Posted on: June 23rd, 2019

It was a horrible day when the most innocent of Bethlehem were slaughtered. Little boys two years old and under were killed on orders of an enraged and jealous king. What a horrific moment to have your infant son snatched from your arms to be thrust through with a sword! How do parents process the fact that they were not able to protect their trusting toddler from an act of evil? The moment of tragedy offered no answers, but only the sounds of grief: “A voice was heard in Ramah, weeping and great mourning, Rachel weeping for her children; and she would not be comforted, because they are not” (Matthew 2:18).

Newtown, Connecticut witnessed the slaughter of innocents this past Friday. Twenty innocent children were shot to death in their elementary school by a disturbed twenty year old male. Six adults also lost their lives in responding to the determined killer, who ended the massacre by killing himself. Like the Bethlehem tragedy, the horrific moment offered no answers, but chronicled great mourning and weeping.
How do we make sense of such horror? Does it further entrench the atheist in thinking there is no good God, since such evil was allowed to occur? If God exists, where was He? Does God offer us a healthy prospective? God created man in innocence, but capable of choosing to do good or evil. When tempted to disobey God’s law to not eat of the fruit of the tree of the knowledge of the good and evil (Genesis 2:9), man willfully disobeyed God and chose the way of evil (Genesis 3:5-6). God created man, not robots. People are free to love or hate; to do good or do evil. Evil occurs for God allows man to exercise his free will.

Evil starts from within. “For from within, out of the heart of men evil thoughts proceed, fornications, thefts, murders…all these evil things proceed from within, and defile the man” (Mark 7:21-22). Herod was troubled over the news that a king of the Jews had been born (Matt. 2:3). When the wise men did not return to him as requested with the time of birth and location of the new born king, he was “exceeding wroth” having been “mocked” (Matthew 2:16). Jealousy and anger proceeded from within to work its havoc on innocent lives.

We may never know a specific reason or reasons for the horrific act of the twenty year old in Newtown. But we can know assuredly that such evil began in his heart and thoughts. Evil exists within and hurts without!
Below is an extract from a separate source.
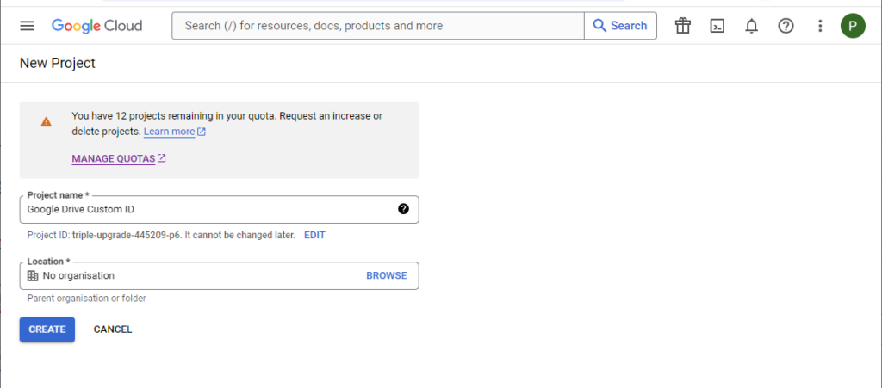
Task: Cancel the new project creation
Action: pos(113,329)
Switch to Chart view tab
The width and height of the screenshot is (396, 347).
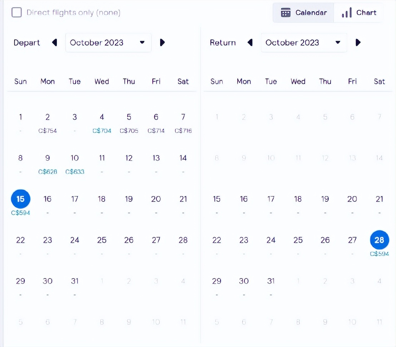[359, 13]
Where was God? He definitely was not ignoring the Bethlehem tragedy. “The eyes of Jehovah are in every place, Keeping watch upon the evil and the good” (Proverbs 15:3). God instructs the wise men to not return to Herod, and warned Jesus’ parents to flee to Egypt to escape Herod’s evil plan (Matt. 2:12, 13). Amidst evil, God was working out a greater plan to save man from all sin (Matt. 1:21).

The innocent children of Bethlehem and Newtown are safe with their Creator (Matt. 18:3-4). As always, God seeks to comfort the bereaving (2 Cor. 1:3-4).